Stored data entries
☆ ☆ ☆ ☆

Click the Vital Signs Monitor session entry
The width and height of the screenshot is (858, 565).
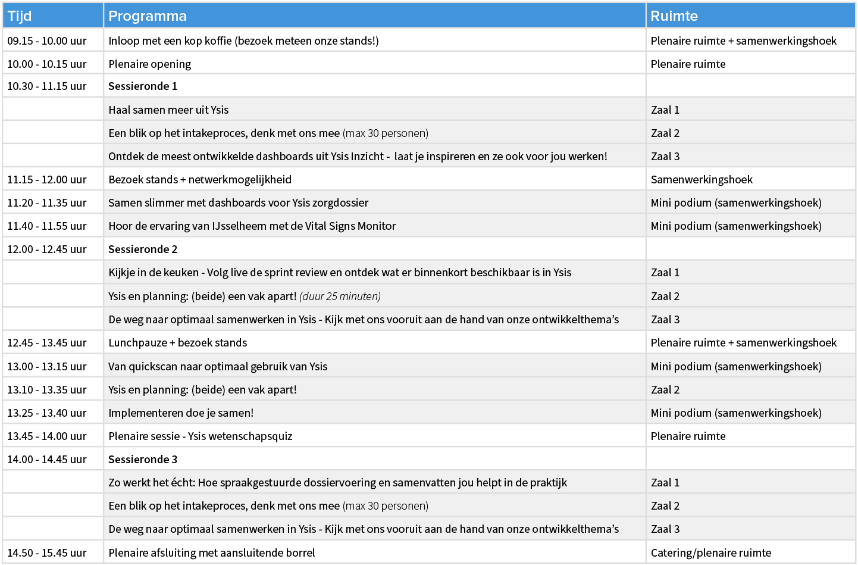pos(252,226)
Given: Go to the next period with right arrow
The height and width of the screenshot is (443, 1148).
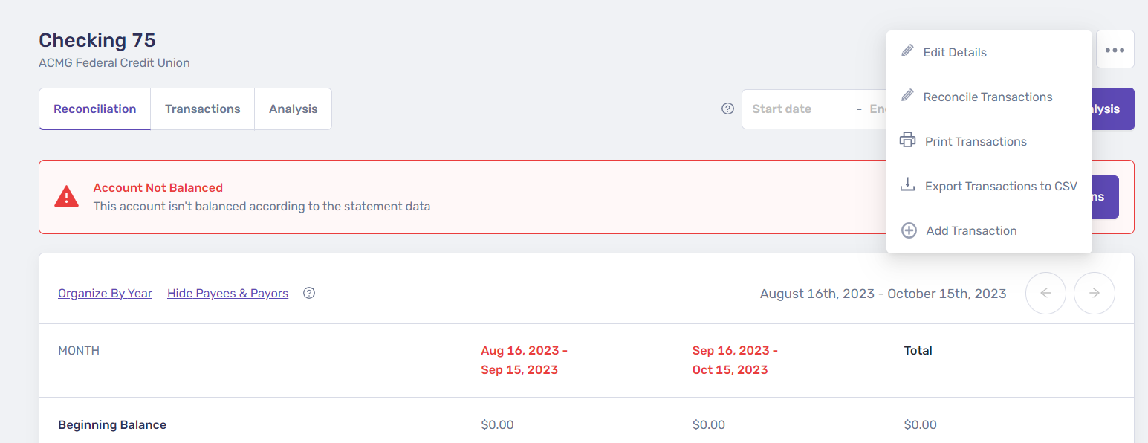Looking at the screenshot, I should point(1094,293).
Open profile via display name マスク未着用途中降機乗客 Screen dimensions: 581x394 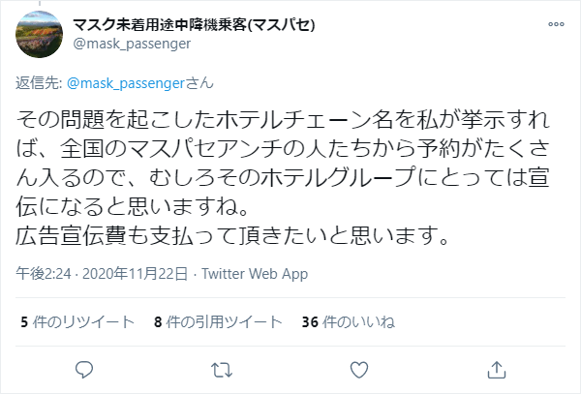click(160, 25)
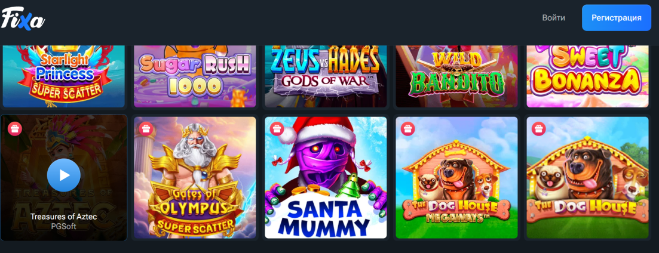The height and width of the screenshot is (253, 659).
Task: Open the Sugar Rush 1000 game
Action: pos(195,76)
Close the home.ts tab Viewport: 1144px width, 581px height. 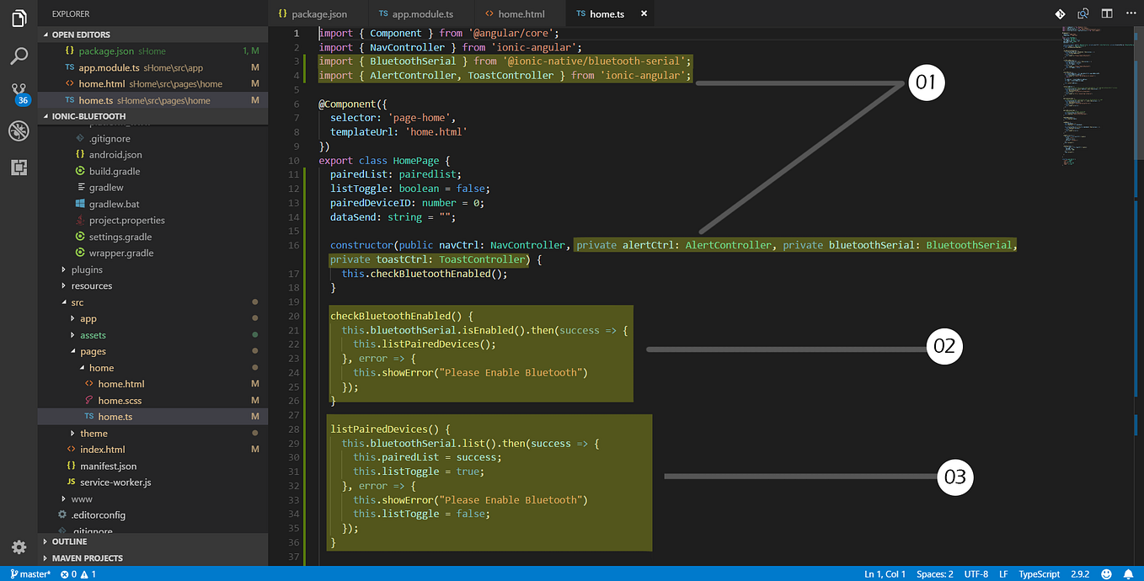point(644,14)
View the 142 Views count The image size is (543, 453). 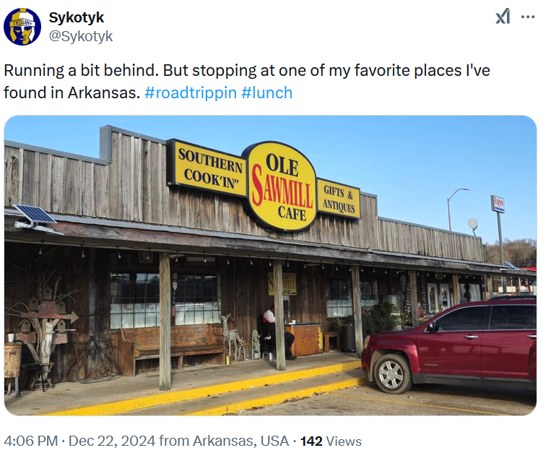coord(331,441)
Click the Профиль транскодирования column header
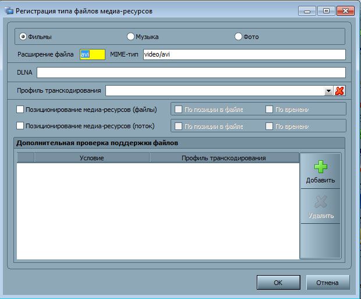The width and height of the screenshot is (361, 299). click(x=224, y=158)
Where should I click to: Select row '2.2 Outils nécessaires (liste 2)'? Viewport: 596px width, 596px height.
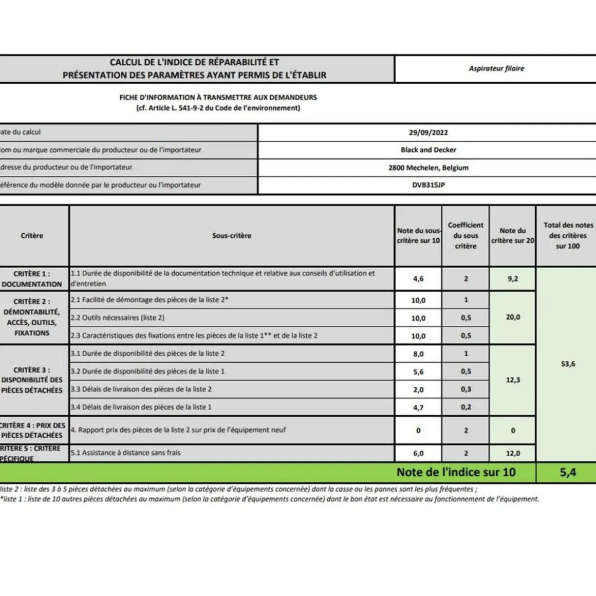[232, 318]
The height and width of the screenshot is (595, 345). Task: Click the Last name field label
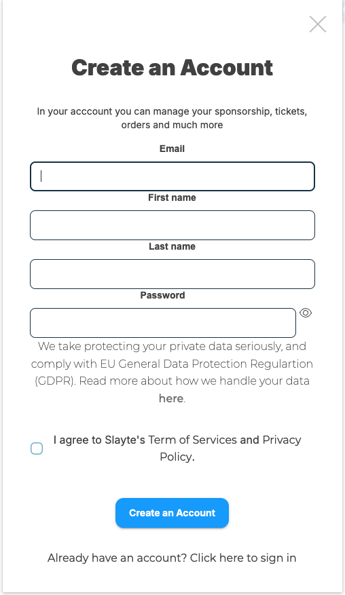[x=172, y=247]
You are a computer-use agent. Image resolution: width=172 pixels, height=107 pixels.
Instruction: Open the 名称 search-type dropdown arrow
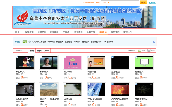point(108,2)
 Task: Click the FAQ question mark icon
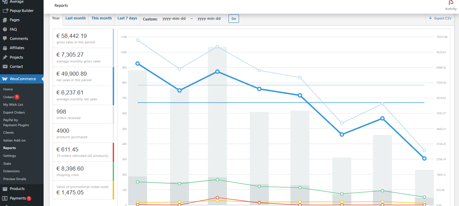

☆ ☆ ☆ ☆

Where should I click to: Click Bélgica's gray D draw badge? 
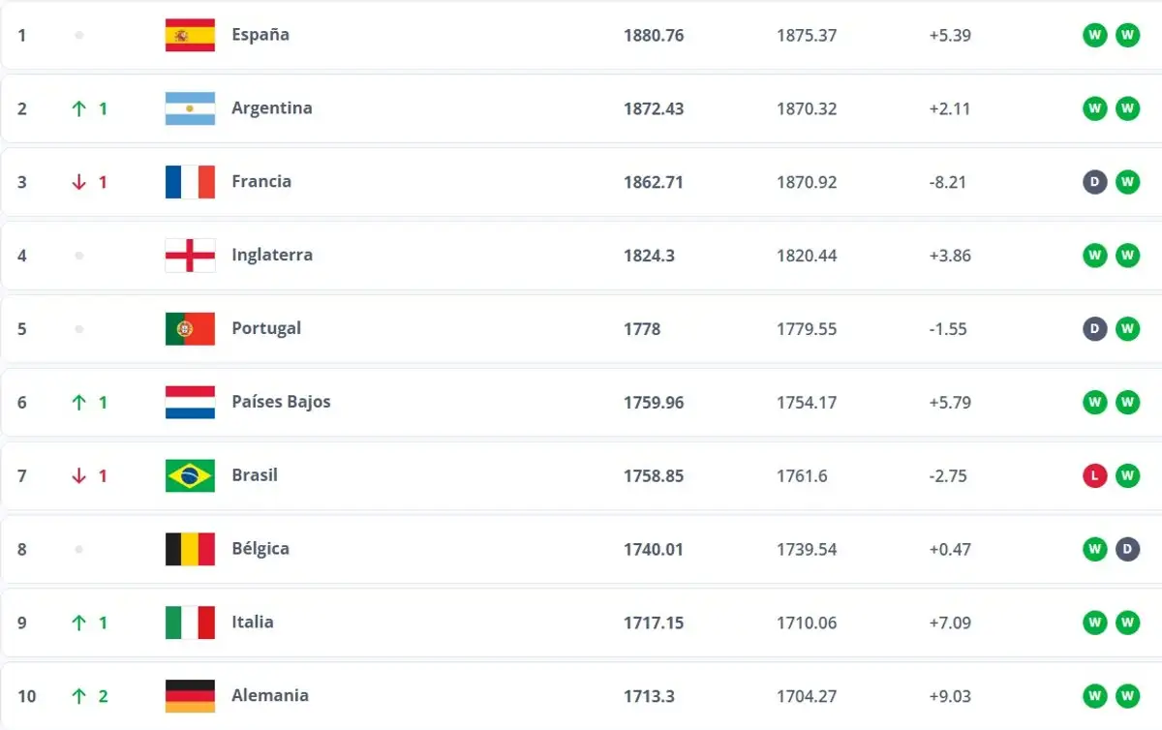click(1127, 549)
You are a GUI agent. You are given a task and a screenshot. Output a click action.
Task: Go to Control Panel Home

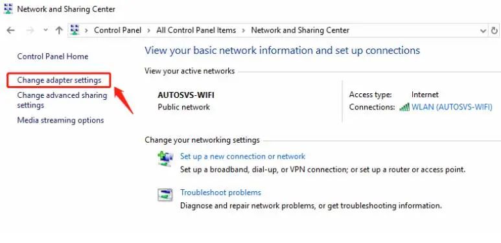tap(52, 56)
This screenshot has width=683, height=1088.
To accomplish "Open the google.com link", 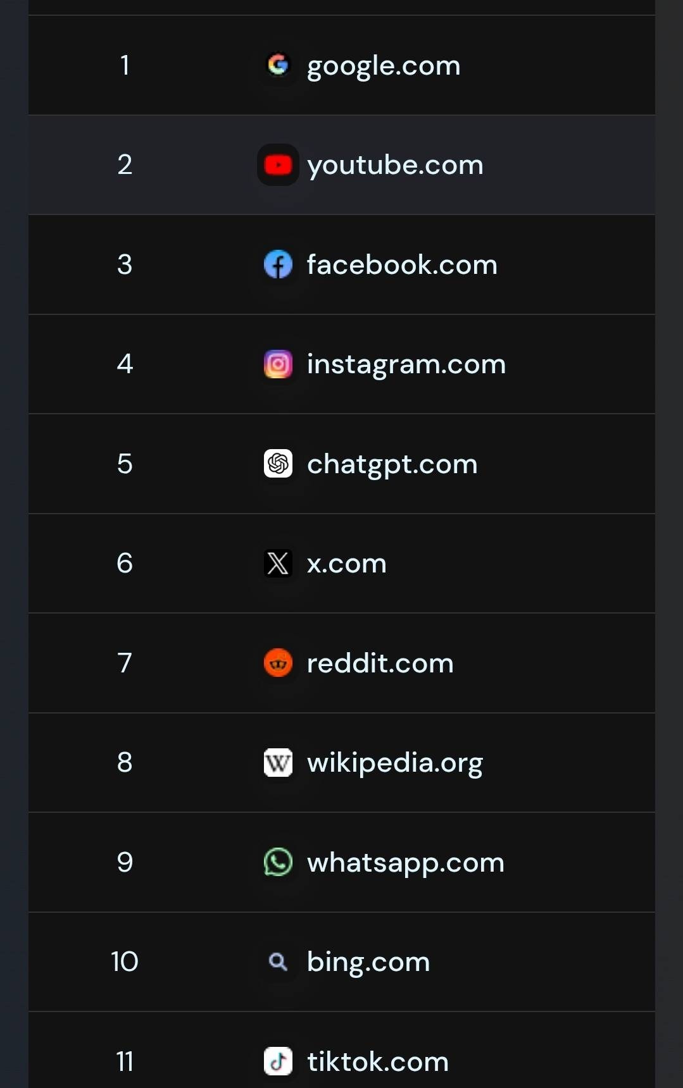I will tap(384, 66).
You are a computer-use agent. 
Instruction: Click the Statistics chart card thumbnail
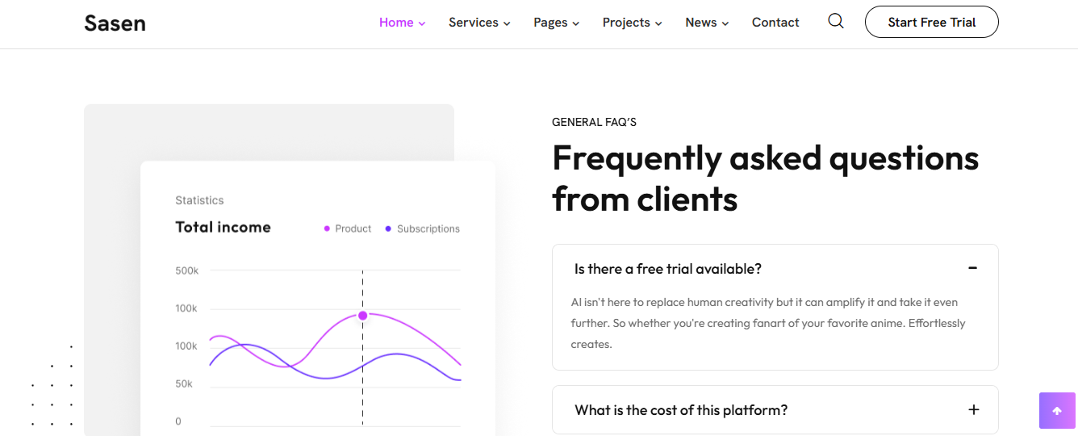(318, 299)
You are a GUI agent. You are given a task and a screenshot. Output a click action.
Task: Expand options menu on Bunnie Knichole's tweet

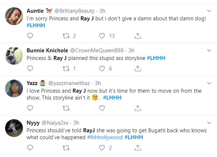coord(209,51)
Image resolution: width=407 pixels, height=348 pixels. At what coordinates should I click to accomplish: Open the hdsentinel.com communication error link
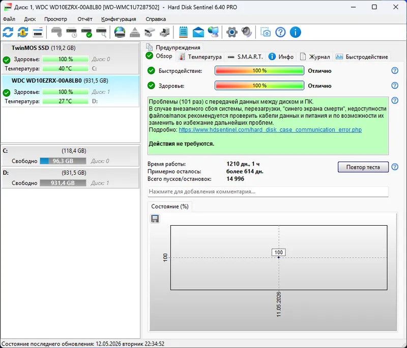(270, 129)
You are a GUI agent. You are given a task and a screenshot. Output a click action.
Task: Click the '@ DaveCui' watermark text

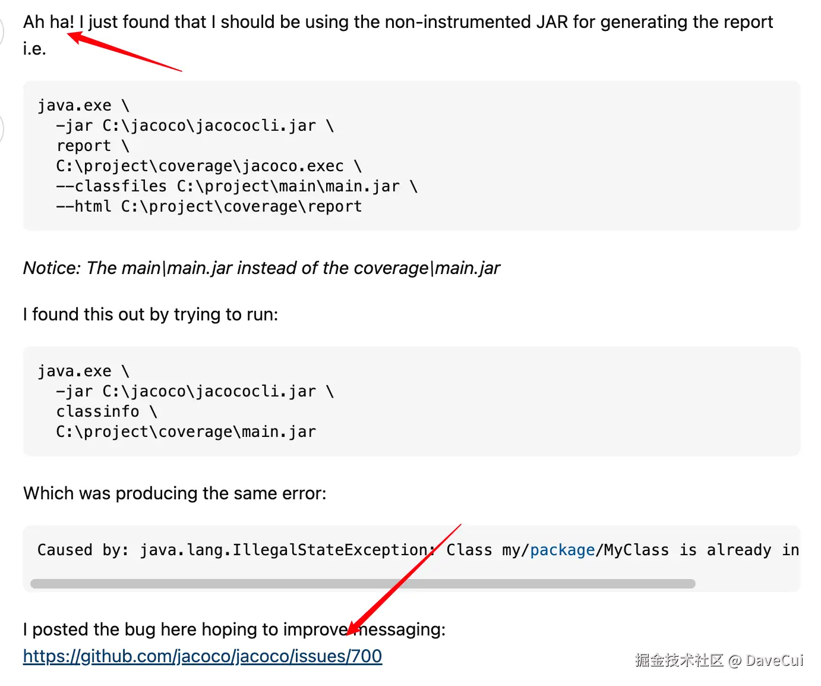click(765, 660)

☆ ☆ ☆ ☆

■ **EXERCISE DIRECTIONS**:
Using the data above, copy exactly the lines from the one containing "The height and width of the screenshot is (595, 345)." to the one containing "Task: Click the FAQ question mark icon", inclusive. Exclude the pictures.

■ **OUTPUT OF THE EXERCISE**:
The height and width of the screenshot is (595, 345). Task: Click the Last name field label
[x=172, y=247]
You are a computer-use agent. Image resolution: width=172 pixels, height=107 pixels.
Instruction: Open the 名称 search-type dropdown arrow
point(108,2)
 Task: Click the FAQ question mark icon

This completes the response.